#### [What the task asks]
Pick out every line in the rows below that contains the string "вікно" and copy each of those lines.

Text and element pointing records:
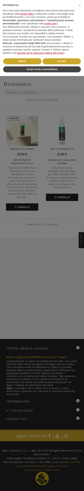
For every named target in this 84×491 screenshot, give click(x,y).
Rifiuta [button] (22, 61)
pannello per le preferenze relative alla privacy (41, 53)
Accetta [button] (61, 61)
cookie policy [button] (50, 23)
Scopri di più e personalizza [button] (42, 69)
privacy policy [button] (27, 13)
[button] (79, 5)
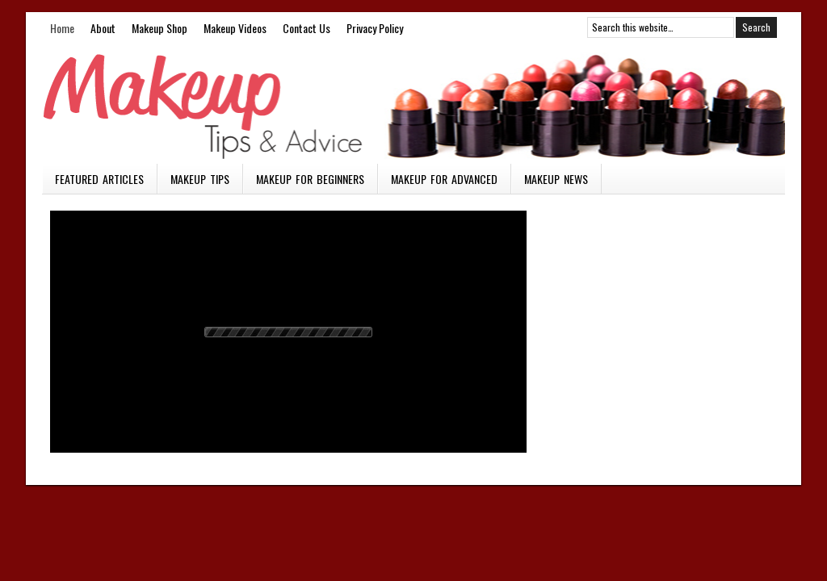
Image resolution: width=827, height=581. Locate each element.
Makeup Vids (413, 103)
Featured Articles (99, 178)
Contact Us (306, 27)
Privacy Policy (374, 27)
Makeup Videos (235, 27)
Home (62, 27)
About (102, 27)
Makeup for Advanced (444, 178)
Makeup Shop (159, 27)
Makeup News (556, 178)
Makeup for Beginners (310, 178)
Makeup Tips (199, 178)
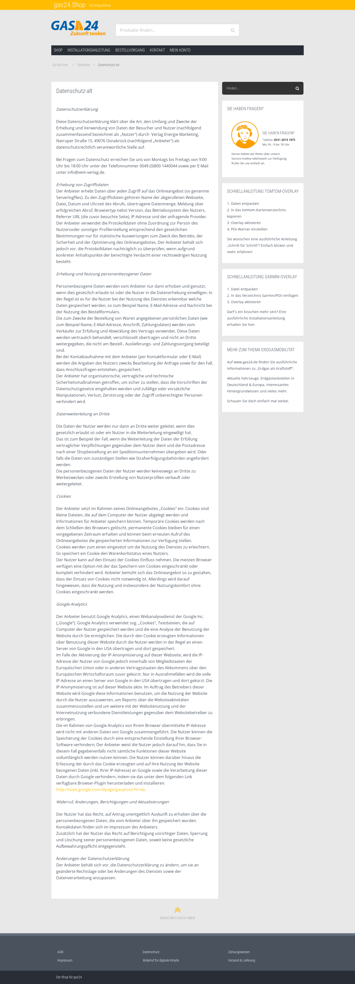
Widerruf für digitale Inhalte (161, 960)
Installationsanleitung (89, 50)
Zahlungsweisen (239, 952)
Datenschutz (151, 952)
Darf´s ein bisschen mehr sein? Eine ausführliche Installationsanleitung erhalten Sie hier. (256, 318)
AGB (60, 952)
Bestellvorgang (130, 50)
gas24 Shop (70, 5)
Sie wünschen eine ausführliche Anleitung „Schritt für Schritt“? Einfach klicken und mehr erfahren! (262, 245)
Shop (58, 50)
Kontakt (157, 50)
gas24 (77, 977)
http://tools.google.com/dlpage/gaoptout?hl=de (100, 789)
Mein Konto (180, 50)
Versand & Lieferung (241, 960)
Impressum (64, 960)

--

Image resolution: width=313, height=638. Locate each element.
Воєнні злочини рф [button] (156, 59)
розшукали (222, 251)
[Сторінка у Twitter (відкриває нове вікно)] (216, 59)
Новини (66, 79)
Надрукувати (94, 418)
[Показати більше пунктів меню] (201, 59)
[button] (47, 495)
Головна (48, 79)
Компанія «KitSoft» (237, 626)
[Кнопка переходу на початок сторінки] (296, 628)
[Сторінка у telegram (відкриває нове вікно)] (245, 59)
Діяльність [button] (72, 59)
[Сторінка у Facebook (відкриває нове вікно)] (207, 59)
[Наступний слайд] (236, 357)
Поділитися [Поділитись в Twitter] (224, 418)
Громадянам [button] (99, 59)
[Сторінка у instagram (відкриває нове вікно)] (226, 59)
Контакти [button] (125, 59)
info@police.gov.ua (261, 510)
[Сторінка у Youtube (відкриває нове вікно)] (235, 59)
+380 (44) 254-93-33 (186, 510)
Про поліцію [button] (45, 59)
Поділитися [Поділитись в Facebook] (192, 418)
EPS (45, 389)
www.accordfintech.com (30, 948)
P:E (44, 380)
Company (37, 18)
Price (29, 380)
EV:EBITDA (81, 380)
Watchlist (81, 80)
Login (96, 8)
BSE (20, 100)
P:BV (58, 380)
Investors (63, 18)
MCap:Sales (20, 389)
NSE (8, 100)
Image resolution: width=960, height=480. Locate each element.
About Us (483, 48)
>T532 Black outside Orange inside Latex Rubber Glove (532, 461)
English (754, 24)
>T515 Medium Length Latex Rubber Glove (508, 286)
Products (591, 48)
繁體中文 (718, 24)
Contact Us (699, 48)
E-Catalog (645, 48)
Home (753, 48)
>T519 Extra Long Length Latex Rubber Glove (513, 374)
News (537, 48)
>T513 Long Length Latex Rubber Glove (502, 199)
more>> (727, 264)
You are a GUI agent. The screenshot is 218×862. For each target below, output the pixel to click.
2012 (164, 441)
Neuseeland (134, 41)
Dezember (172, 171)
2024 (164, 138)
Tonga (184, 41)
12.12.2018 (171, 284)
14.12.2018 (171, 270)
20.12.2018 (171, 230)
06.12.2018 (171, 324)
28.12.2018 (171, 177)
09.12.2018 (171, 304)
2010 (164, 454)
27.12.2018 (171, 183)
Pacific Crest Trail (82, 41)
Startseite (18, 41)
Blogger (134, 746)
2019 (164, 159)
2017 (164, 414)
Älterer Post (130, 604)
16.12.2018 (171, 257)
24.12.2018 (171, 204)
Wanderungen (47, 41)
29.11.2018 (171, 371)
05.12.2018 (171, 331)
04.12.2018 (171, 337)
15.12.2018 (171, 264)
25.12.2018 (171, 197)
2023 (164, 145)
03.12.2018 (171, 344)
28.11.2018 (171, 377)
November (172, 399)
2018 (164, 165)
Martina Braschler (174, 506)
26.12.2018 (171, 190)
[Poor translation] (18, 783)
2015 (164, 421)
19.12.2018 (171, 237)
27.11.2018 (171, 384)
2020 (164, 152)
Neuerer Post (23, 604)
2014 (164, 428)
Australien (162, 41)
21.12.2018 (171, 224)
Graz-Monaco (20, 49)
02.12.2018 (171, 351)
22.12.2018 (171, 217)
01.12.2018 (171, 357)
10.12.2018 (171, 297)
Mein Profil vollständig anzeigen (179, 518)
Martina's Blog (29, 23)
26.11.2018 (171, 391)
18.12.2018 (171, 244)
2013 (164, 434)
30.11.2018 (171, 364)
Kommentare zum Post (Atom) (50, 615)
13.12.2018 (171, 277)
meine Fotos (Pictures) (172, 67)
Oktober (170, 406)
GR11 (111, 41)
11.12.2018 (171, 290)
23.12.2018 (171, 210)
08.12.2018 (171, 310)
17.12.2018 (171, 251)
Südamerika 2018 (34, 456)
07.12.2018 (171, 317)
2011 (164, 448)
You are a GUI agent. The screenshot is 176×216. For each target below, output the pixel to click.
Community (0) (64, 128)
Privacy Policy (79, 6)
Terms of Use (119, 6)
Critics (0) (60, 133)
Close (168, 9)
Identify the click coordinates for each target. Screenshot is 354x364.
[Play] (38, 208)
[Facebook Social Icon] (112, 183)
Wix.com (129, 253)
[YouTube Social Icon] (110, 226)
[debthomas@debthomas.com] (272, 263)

--

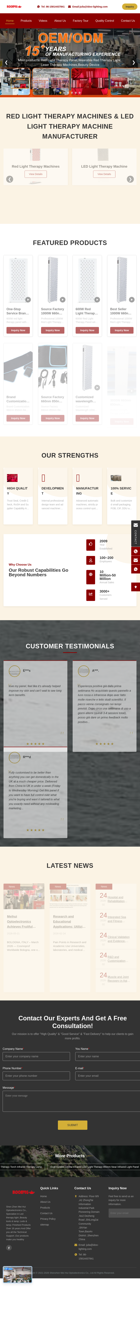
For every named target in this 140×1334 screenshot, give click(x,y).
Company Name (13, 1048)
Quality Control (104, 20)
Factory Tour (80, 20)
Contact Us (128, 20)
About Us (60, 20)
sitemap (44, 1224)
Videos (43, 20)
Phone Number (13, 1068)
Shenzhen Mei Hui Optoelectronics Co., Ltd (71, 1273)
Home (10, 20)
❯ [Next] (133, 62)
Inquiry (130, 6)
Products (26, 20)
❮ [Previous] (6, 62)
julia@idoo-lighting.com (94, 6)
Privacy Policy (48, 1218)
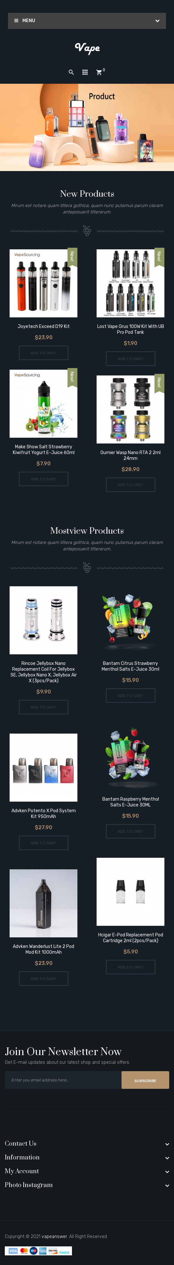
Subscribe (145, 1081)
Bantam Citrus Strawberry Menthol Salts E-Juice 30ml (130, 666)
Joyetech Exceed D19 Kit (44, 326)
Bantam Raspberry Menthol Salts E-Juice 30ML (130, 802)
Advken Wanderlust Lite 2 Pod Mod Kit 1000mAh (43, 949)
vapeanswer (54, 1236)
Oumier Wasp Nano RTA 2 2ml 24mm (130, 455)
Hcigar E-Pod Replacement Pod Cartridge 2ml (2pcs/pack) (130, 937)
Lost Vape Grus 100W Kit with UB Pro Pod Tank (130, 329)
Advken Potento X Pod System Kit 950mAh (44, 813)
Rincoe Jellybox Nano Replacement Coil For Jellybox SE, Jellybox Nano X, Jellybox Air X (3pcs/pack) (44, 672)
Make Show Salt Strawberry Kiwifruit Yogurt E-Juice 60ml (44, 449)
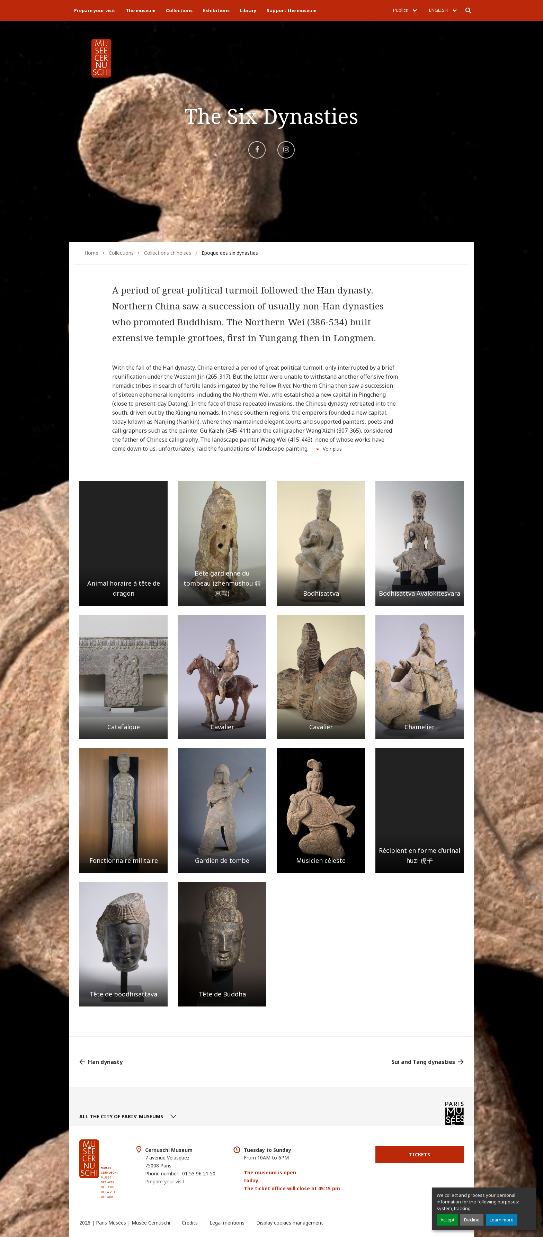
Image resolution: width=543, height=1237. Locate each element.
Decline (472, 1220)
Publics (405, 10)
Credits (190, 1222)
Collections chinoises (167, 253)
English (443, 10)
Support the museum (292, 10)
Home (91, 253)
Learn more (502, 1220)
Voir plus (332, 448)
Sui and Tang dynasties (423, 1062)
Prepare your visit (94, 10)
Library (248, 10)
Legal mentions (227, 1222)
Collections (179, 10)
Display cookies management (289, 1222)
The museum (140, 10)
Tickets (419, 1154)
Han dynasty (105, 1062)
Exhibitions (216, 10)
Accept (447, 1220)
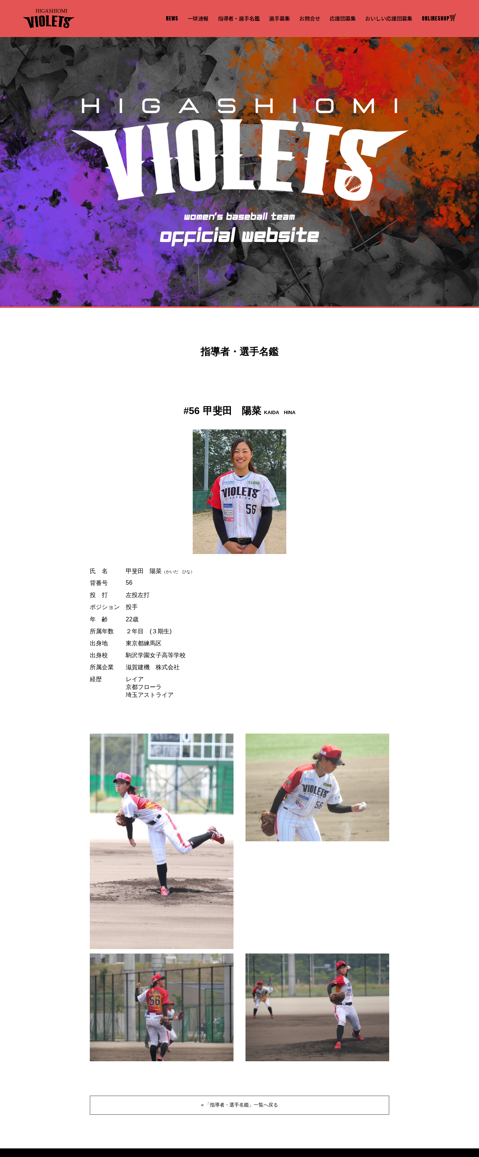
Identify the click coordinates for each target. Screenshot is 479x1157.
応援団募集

#### [The output]
[Сторінка у Twitter (відкриває нове вікно)] (216, 59)
[Сторінка у telegram (відкриває нове вікно)] (245, 59)
[Сторінка у Facebook (відкриває нове вікно)] (207, 59)
[Сторінка у instagram (відкриває нове вікно)] (226, 59)
[Сторінка у Youtube (відкриває нове вікно)] (235, 59)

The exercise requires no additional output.